PROVIDED PASSAGE -
☆ ☆ ☆ ☆ ☆ ☆ ☆

This is very, very niche, but I couldn’t think of a more suitable place so I’ll give it a go.

In the US, brand name medications are outrageously priced. There are deals between payors (PBM/Medicare) and manufacturers that look like this:

Sticker price $20,000/mo minus negotiated insurance payment of $15,000 theoretically leaves pt on the hook for $5.000/mo, BUT…

Manufacturer graciously offers a “coupon” / discount card, which covers a max of $4,995.00, leaving pt with a net responsibility of $5.00/month.

These are convenient numbers to work with, but closely resemble the pricing and coverage structure of a long-term medication I take.

The coupon never results in zero pt responsibility, always leaving some negligible amount due. Invariably, it’s exactly enough money to be a huge pain in everyone’s ass and to make no meaningful difference to anyone involved in the transaction. $5.00 and $9.00 are amounts I see frequently.

Getting to the actual question, why bother?

Seriously, I wasted a half hour of my life waiting on hold to schedule a refill on a specialty med that can only be filled from a single central pharmacy and shipped, to be told that a) they somehow didn’t charge card on file for the $5.00 last month, and b) can’t schedule next shipment until I pay the all-important five bucks. Didn’t have a card close at hand, had to call back later so they could extract their couple dollars and then schedule the next round.

☆ ☆ ☆ ☆ ☆ ☆ ☆

THE DATA -
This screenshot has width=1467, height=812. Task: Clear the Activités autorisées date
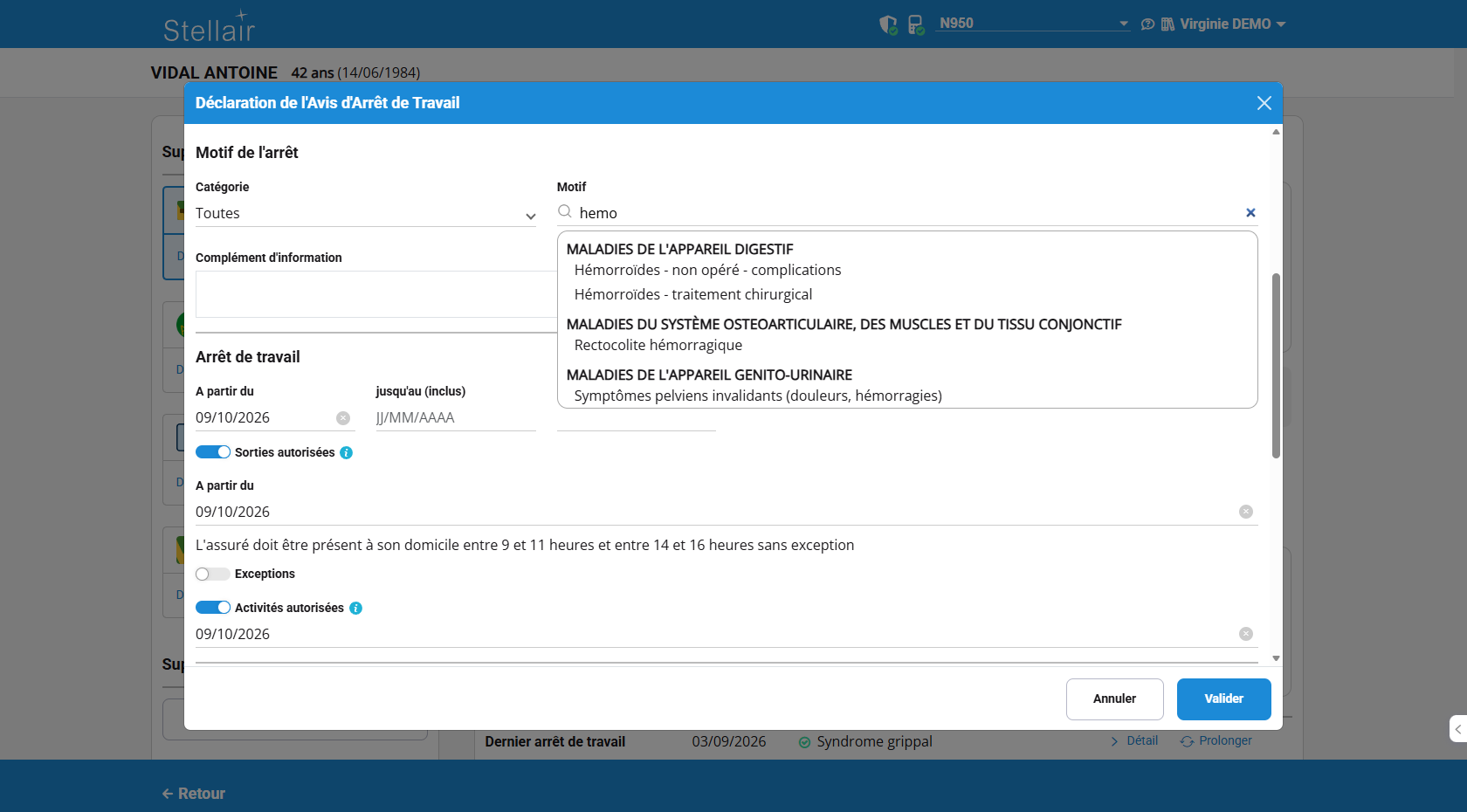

☆ ☆ ☆ ☆ ☆ ☆ ☆

PROBLEM - Write out the medication pricing post word for word, beginning at the words "This is very, very" and stopping after the words "responsibility of $5.00/month.".

TASK SOLUTION -
This is very, very niche, but I couldn’t think of a more suitable place so I’ll give it a go.

In the US, brand name medications are outrageously priced. There are deals between payors (PBM/Medicare) and manufacturers that look like this:

Sticker price $20,000/mo minus negotiated insurance payment of $15,000 theoretically leaves pt on the hook for $5.000/mo, BUT…

Manufacturer graciously offers a “coupon” / discount card, which covers a max of $4,995.00, leaving pt with a net responsibility of $5.00/month.